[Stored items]

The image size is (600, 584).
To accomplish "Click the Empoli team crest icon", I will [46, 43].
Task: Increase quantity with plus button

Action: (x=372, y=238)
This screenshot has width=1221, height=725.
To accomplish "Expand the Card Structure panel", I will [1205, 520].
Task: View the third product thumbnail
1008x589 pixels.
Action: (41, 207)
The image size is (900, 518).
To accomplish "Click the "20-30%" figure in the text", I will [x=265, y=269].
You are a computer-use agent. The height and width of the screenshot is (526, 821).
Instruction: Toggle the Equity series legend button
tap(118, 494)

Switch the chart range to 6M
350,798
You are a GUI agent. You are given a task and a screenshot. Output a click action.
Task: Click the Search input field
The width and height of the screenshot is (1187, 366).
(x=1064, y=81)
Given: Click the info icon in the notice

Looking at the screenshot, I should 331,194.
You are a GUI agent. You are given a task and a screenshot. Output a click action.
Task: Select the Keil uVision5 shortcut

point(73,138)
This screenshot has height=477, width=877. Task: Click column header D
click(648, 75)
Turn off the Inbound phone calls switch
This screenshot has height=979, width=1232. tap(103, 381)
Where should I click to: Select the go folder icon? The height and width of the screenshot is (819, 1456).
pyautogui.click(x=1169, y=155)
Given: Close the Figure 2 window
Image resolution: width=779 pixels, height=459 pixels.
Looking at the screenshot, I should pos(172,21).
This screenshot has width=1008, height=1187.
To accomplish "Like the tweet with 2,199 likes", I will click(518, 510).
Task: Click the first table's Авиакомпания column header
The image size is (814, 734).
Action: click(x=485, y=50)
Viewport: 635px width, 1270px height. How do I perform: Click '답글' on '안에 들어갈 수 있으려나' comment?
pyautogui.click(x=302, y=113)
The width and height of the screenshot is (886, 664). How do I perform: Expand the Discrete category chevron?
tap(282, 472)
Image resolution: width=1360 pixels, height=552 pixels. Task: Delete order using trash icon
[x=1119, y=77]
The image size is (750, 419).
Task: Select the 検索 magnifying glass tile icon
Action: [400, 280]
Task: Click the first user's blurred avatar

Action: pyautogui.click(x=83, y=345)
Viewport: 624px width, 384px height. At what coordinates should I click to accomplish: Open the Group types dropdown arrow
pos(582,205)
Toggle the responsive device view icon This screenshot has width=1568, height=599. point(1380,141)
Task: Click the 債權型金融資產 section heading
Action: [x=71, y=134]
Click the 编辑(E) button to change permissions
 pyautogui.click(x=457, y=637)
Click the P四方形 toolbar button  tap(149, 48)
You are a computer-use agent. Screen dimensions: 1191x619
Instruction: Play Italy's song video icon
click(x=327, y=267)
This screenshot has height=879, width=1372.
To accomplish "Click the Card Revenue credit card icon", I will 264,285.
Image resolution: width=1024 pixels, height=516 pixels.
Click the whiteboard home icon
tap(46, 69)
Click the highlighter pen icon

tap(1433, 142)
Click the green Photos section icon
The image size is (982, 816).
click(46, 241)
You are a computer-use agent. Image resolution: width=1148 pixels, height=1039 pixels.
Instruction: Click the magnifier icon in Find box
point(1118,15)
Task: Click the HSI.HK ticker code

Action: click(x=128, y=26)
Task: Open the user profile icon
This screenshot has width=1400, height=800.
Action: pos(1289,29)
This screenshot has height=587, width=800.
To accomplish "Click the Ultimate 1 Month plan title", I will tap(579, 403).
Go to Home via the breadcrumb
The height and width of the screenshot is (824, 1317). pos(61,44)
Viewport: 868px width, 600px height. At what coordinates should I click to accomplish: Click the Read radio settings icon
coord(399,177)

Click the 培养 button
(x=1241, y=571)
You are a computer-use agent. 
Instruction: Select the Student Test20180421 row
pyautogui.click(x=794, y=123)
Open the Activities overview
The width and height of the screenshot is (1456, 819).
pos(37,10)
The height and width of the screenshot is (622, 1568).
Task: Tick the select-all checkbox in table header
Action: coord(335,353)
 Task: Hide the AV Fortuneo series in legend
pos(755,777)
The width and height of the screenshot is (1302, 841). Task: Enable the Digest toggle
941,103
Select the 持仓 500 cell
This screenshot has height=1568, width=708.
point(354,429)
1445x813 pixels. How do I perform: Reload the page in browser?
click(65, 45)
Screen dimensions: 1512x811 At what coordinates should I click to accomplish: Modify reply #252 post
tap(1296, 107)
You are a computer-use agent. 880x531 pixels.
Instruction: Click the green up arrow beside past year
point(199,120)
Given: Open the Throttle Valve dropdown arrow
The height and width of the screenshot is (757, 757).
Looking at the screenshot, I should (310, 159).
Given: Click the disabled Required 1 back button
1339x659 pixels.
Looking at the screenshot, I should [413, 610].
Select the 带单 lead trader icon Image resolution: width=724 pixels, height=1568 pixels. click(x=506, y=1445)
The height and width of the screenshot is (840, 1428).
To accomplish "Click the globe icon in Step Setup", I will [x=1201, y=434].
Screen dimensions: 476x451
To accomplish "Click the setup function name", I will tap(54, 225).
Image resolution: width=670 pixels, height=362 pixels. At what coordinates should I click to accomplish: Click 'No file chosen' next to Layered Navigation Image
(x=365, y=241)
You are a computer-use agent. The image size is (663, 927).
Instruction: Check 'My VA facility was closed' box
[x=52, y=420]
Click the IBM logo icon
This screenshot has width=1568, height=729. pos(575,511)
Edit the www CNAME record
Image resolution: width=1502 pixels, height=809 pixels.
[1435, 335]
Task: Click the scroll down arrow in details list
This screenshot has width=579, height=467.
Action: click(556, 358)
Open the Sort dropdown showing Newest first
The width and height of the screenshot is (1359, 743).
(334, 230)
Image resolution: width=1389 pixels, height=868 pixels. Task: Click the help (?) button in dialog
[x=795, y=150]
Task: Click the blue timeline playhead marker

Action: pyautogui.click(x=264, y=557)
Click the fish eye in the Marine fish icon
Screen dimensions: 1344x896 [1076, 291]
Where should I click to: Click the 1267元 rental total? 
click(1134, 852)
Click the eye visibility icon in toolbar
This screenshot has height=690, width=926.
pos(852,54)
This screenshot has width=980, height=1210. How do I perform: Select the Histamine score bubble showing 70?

Exercise brief >>
What the answer needs is every line from the data above with "agent" in it.

Written reply >>
You are a computer-use agent. The height and width of the screenshot is (526, 821).
You are a GUI agent. You are given a task and a screenshot. Output a click action.
You are a GUI agent. You are given a task and a screenshot. Output a click action.
You are a computer-use agent. Screen dimensions: 1191x619
You are a computer-use agent. Image resolution: width=1148 pixels, height=1039 pixels.
You are a computer-use agent. 
You are a computer-use agent. 880x531 pixels.
You are a computer-use agent. The image size is (663, 927).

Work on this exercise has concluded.